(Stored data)
>>>>>

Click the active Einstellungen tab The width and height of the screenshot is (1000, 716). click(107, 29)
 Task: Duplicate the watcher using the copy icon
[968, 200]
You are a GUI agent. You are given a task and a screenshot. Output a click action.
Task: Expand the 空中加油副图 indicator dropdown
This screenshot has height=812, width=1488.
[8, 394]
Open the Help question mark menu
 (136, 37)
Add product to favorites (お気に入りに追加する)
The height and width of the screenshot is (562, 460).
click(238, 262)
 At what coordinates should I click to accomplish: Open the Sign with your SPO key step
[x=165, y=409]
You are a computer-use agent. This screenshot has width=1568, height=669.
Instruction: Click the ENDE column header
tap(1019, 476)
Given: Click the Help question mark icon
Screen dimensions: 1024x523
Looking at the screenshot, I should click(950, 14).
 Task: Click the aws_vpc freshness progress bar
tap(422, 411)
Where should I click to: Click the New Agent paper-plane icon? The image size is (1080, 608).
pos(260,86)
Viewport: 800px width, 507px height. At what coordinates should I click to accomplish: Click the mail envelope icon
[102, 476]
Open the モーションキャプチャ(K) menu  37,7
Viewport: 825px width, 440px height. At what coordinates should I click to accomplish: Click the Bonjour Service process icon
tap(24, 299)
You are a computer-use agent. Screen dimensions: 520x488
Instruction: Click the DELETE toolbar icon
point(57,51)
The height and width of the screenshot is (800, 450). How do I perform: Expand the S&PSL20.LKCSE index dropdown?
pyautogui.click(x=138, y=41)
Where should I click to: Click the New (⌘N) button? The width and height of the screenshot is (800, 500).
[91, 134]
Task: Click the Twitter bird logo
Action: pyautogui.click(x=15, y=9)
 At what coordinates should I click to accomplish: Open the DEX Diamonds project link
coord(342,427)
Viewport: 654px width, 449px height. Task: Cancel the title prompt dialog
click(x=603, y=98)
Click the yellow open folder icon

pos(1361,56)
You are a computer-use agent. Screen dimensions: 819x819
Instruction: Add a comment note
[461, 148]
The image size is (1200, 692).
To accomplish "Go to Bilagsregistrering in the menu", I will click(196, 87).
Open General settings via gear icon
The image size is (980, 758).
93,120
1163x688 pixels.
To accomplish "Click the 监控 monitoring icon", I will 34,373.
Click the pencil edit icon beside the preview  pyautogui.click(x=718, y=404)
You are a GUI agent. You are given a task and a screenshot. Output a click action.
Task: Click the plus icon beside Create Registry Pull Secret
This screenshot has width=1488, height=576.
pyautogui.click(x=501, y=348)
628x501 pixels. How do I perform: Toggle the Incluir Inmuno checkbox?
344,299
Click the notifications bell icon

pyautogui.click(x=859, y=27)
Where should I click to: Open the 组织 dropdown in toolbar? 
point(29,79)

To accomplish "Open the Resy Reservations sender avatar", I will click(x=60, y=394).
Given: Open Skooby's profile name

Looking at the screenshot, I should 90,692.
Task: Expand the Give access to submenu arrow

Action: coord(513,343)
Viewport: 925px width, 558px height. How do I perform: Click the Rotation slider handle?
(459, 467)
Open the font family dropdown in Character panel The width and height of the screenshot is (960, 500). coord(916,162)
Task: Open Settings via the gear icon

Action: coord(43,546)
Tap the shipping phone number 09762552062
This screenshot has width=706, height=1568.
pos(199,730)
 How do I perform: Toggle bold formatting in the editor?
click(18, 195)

<<<<<

**Your instructions:** An exact copy of every entry is what's needed, so retype them all.

**Response to this exercise:**
Click the active Einstellungen tab The width and height of the screenshot is (1000, 716). click(107, 29)
 Task: Duplicate the watcher using the copy icon
[968, 200]
You are a GUI agent. You are given a task and a screenshot. Output a click action.
Task: Expand the 空中加油副图 indicator dropdown
This screenshot has height=812, width=1488.
[8, 394]
Open the Help question mark menu
 (136, 37)
Add product to favorites (お気に入りに追加する)
The height and width of the screenshot is (562, 460).
click(238, 262)
 At what coordinates should I click to accomplish: Open the Sign with your SPO key step
[x=165, y=409]
You are a computer-use agent. This screenshot has width=1568, height=669.
Instruction: Click the ENDE column header
tap(1019, 476)
Given: Click the Help question mark icon
Screen dimensions: 1024x523
Looking at the screenshot, I should click(950, 14).
 Task: Click the aws_vpc freshness progress bar
tap(422, 411)
Where should I click to: Click the New Agent paper-plane icon? The image size is (1080, 608).
pos(260,86)
Viewport: 800px width, 507px height. At what coordinates should I click to accomplish: Click the mail envelope icon
[102, 476]
Open the モーションキャプチャ(K) menu  37,7
Viewport: 825px width, 440px height. At what coordinates should I click to accomplish: Click the Bonjour Service process icon
tap(24, 299)
You are a computer-use agent. Screen dimensions: 520x488
Instruction: Click the DELETE toolbar icon
point(57,51)
The height and width of the screenshot is (800, 450). How do I perform: Expand the S&PSL20.LKCSE index dropdown?
pyautogui.click(x=138, y=41)
Where should I click to: Click the New (⌘N) button? The width and height of the screenshot is (800, 500).
[91, 134]
Task: Click the Twitter bird logo
Action: pyautogui.click(x=15, y=9)
 At what coordinates should I click to accomplish: Open the DEX Diamonds project link
coord(342,427)
Viewport: 654px width, 449px height. Task: Cancel the title prompt dialog
click(x=603, y=98)
Click the yellow open folder icon

pos(1361,56)
You are a computer-use agent. Screen dimensions: 819x819
Instruction: Add a comment note
[461, 148]
The image size is (1200, 692).
To accomplish "Go to Bilagsregistrering in the menu", I will click(196, 87).
Open General settings via gear icon
The image size is (980, 758).
93,120
1163x688 pixels.
To accomplish "Click the 监控 monitoring icon", I will 34,373.
Click the pencil edit icon beside the preview  pyautogui.click(x=718, y=404)
You are a GUI agent. You are given a task and a screenshot. Output a click action.
Task: Click the plus icon beside Create Registry Pull Secret
This screenshot has width=1488, height=576.
pyautogui.click(x=501, y=348)
628x501 pixels. How do I perform: Toggle the Incluir Inmuno checkbox?
344,299
Click the notifications bell icon

pyautogui.click(x=859, y=27)
Where should I click to: Open the 组织 dropdown in toolbar? 
point(29,79)

To accomplish "Open the Resy Reservations sender avatar", I will click(x=60, y=394).
Given: Open Skooby's profile name

Looking at the screenshot, I should 90,692.
Task: Expand the Give access to submenu arrow

Action: coord(513,343)
Viewport: 925px width, 558px height. How do I perform: Click the Rotation slider handle?
(459, 467)
Open the font family dropdown in Character panel The width and height of the screenshot is (960, 500). coord(916,162)
Task: Open Settings via the gear icon

Action: coord(43,546)
Tap the shipping phone number 09762552062
This screenshot has width=706, height=1568.
pos(199,730)
 How do I perform: Toggle bold formatting in the editor?
click(18, 195)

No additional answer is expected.